For the sake of simplicity, the terms frequency also may be replaced by a simple scoring. For example, each of the terms related to some document may be arranged in sequence, and then the front one gets the higher weight coefficient. For instance, if some term is the first one among all the terms in the retrieved classified documents, this term is given 5 scores with respect to the related degree of the retrieved classified documents. Analogically, the second one is given 3 scores, and the third one is given 1 score. This is because the purpose of the terms frequency is to weight the weight of some term in some document. In addition, as the term extracting weight of some term is higher, it represents that the weight in some document in greater, and the appearing possibility thereof in other documents is lower. That is, the document found according to this term approximates the content to be retrieved by the user. In addition, the classifications 42 may include, without limitation to, a product classification, a technology classification, a manufacturer classification or a character classification.

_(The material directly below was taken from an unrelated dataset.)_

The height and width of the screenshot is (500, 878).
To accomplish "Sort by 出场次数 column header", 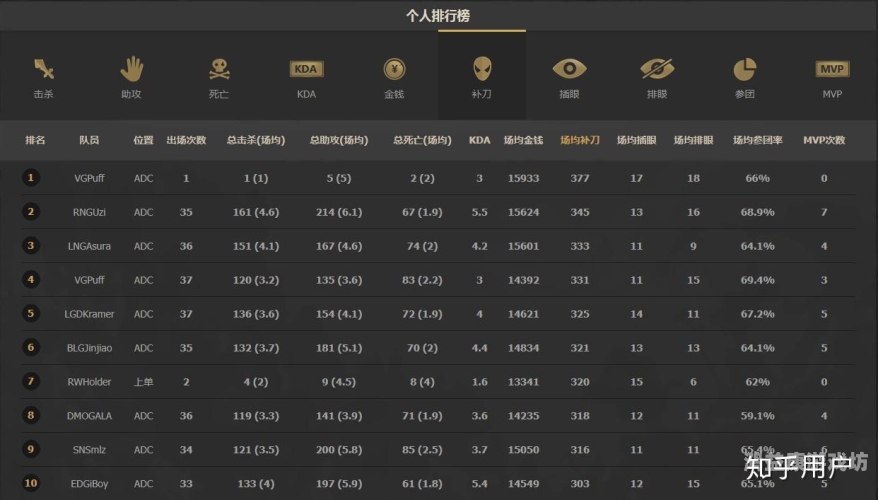I will (x=186, y=140).
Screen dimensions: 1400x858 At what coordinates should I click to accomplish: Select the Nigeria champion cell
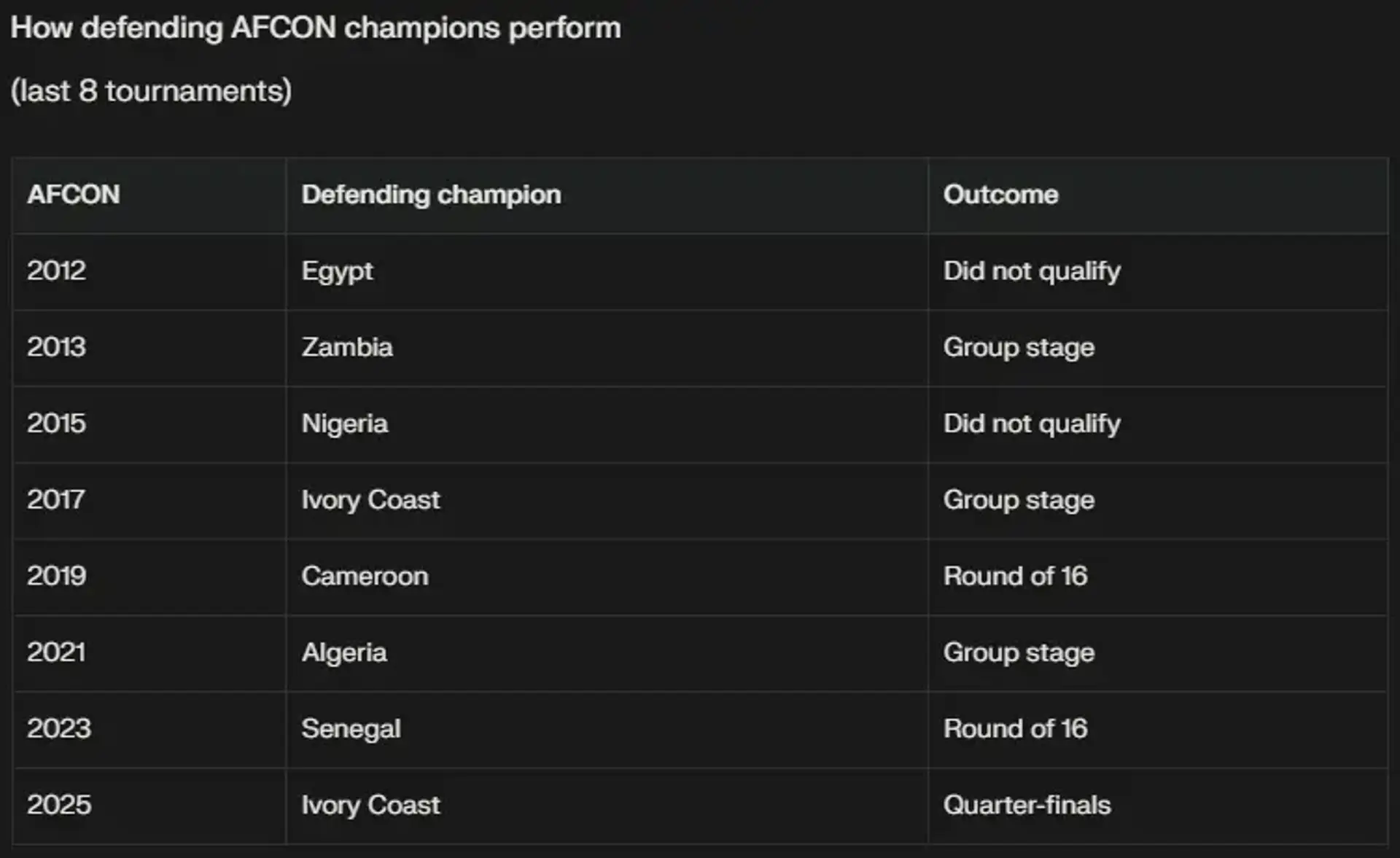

In addition, the related document content linking managing system 2 may further include a correlation term retrieving module 27, which analyzes the retrieved classified documents 32 so as to retrieve at least one correlation term 321. At this time, the outputting module 26 may further output the retrieved correlation term 321. For example, the correlation term retrieving module 27 may grade the retrieved correlation terms 321, and then the outputting module 26 makes a sorting according to the level of each correlation term 321 and outputs these correlation terms 321. Also for example, the correlation term retrieving module 27 may find (or even display) other terms related to the retrieved correlation terms 321 according to the term-classification database 22, such that the user may refer to the other terms and consider, for example, whether or not a broader retrieving is to be made.


Furthermore, related document content linking managing system 2 may include a related document retrieving module 28, which analyzes the retrieved classified documents 32 so as to further retrieve other classified documents 32 related to the classified documents 32. Next, the outputting module 26 simultaneously outputs the other retrieved and associated classified documents 32. For example, when the retrieved classified documents 32 correspond to some term, the related document retrieving module 28 may find other documents corresponding to some of these terms, or find other terms related to the terms (e.g., belonging to the same or similar term classification), such that the user may consider whether or not a broader retrieving is to be made.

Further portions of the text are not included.